▶ REQUIRED WORK:
Among the lines below, copy exactly those from the one with "Image resolution: width=1024 pixels, height=429" through the one with "Task: Click the Share button", counting both ends.

▶ DATA FOR REVIEW:
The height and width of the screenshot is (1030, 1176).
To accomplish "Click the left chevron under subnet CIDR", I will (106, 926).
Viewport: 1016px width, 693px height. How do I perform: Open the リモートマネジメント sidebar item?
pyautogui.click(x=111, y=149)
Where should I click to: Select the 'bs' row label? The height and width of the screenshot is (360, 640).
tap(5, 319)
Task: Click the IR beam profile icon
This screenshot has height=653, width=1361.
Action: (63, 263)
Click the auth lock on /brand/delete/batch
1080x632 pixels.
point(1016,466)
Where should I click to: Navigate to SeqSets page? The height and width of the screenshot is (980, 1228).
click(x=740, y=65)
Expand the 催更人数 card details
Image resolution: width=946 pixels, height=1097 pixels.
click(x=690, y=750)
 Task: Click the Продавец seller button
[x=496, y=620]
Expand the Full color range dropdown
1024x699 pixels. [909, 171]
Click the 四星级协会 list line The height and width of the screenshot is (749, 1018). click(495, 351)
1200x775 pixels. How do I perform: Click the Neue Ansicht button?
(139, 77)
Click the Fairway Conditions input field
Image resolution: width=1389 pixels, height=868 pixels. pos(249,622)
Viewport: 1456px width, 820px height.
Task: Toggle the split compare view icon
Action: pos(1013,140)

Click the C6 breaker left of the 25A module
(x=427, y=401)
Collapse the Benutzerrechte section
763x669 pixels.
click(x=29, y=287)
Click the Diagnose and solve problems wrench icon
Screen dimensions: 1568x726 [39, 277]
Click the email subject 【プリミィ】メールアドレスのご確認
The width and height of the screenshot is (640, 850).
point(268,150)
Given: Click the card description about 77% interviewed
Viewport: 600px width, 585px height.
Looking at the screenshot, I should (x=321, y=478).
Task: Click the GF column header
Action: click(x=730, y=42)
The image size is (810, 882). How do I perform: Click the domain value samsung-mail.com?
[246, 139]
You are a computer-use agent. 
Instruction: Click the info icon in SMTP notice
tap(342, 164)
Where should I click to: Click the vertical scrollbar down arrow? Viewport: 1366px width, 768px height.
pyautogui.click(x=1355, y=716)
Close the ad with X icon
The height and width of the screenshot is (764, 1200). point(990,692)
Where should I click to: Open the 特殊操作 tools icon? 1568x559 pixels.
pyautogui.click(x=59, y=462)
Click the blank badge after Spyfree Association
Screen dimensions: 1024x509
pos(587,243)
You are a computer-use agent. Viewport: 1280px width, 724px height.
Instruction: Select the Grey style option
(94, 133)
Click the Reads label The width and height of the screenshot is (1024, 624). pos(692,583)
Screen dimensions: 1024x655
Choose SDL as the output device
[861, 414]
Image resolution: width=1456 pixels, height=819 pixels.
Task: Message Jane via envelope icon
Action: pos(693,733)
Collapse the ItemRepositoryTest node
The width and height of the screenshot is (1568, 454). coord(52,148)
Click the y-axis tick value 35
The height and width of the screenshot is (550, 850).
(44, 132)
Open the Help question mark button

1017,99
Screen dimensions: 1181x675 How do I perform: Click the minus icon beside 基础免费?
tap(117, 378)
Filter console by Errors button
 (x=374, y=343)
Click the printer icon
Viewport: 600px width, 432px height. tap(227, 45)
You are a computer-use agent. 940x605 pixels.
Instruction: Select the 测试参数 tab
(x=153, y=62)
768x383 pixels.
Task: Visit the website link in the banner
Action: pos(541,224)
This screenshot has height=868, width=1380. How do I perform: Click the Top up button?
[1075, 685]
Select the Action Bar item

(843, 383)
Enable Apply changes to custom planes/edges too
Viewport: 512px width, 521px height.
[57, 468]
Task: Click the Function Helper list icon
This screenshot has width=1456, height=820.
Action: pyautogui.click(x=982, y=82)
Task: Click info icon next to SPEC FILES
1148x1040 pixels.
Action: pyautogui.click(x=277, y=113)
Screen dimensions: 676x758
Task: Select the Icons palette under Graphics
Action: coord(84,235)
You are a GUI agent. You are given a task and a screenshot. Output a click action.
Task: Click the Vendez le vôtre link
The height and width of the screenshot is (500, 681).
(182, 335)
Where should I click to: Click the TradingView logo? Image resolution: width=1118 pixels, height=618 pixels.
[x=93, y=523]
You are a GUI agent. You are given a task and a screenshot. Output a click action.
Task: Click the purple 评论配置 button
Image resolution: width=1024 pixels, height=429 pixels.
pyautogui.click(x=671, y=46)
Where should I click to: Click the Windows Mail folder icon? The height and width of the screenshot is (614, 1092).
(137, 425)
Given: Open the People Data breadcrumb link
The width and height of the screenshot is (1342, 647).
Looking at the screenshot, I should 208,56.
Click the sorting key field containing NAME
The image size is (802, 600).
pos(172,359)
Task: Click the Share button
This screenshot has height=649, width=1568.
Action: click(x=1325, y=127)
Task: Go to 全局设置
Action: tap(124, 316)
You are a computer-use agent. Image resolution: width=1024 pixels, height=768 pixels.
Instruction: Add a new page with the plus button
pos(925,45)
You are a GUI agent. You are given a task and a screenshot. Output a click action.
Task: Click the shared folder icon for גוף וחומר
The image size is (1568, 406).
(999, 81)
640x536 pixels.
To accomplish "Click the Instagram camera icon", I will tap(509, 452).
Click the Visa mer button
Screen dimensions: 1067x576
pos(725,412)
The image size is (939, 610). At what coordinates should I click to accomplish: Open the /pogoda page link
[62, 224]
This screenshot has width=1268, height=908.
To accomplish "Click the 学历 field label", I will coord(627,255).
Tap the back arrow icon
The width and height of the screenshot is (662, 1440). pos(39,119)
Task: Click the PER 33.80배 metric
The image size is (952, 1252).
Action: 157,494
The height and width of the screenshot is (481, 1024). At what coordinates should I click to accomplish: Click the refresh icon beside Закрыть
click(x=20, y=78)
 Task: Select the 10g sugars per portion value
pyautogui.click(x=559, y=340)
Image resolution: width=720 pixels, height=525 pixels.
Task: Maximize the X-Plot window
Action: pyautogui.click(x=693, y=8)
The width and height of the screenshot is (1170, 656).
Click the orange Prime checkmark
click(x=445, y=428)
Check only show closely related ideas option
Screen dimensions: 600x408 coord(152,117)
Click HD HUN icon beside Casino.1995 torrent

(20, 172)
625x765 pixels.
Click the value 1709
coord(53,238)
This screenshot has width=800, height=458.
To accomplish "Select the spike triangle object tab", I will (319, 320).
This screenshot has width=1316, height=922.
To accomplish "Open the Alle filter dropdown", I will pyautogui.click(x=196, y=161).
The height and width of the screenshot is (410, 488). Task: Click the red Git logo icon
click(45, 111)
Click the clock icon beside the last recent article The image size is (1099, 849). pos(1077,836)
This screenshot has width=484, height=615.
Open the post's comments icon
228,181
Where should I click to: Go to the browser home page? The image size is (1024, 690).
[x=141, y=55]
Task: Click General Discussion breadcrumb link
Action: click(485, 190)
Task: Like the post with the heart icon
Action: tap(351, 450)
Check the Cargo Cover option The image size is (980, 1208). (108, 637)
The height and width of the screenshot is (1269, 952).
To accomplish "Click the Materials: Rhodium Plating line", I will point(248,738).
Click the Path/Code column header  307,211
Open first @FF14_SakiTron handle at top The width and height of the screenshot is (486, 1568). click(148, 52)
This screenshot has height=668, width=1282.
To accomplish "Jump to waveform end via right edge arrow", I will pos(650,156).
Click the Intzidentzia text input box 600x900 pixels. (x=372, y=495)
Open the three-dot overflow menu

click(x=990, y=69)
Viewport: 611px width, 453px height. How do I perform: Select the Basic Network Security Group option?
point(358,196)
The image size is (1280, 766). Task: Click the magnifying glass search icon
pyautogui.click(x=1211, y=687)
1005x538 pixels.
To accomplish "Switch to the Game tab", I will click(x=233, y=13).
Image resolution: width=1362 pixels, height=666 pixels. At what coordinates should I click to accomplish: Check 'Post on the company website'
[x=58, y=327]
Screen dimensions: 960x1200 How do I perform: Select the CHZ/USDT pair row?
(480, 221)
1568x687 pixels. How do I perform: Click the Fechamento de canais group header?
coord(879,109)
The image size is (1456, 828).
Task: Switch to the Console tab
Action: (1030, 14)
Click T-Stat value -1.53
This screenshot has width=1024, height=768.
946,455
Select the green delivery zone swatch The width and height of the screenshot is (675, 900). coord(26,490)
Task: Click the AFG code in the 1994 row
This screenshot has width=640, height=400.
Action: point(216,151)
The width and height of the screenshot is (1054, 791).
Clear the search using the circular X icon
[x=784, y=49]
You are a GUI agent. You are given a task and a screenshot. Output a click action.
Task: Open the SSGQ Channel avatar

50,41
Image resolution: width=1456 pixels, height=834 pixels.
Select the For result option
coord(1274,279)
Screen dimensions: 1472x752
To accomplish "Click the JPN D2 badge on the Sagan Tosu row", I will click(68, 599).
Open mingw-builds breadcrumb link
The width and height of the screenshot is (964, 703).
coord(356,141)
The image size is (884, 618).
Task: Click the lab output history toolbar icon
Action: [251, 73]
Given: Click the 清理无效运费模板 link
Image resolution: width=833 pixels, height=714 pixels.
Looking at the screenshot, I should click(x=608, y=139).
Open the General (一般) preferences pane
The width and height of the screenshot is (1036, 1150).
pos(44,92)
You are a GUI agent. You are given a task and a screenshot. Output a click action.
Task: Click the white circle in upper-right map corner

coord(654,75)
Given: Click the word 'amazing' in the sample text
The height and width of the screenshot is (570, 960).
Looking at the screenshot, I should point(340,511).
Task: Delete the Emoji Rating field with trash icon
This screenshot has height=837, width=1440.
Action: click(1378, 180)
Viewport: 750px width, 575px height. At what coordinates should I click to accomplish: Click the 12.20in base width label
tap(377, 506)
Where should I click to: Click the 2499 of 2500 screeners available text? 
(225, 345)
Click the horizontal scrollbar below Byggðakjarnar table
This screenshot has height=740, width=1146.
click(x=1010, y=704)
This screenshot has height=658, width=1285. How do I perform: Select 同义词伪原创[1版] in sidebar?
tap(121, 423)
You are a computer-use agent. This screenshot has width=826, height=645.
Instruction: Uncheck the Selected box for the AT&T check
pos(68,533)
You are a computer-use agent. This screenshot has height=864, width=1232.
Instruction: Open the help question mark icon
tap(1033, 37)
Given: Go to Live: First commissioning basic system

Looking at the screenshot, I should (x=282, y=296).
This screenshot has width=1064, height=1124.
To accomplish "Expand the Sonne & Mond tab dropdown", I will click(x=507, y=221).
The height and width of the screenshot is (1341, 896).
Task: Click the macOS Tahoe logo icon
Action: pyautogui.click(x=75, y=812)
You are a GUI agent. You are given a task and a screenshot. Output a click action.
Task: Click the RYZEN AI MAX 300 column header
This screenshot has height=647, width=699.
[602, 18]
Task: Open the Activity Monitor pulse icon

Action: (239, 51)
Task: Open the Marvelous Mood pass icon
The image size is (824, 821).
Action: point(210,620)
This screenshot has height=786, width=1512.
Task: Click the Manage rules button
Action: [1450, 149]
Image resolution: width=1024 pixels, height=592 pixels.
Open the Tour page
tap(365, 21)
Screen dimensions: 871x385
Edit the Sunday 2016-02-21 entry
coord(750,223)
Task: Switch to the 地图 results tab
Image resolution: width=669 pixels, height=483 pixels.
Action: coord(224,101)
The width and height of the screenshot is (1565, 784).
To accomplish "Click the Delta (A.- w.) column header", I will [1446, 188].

▶ OUTPUT OF THE TASK:
Image resolution: width=1024 pixels, height=429 pixels.
pyautogui.click(x=671, y=46)
Where should I click to: Click the Windows Mail folder icon? The height and width of the screenshot is (614, 1092).
(137, 425)
Given: Open the People Data breadcrumb link
The width and height of the screenshot is (1342, 647).
Looking at the screenshot, I should 208,56.
Click the sorting key field containing NAME
The image size is (802, 600).
pos(172,359)
Task: Click the Share button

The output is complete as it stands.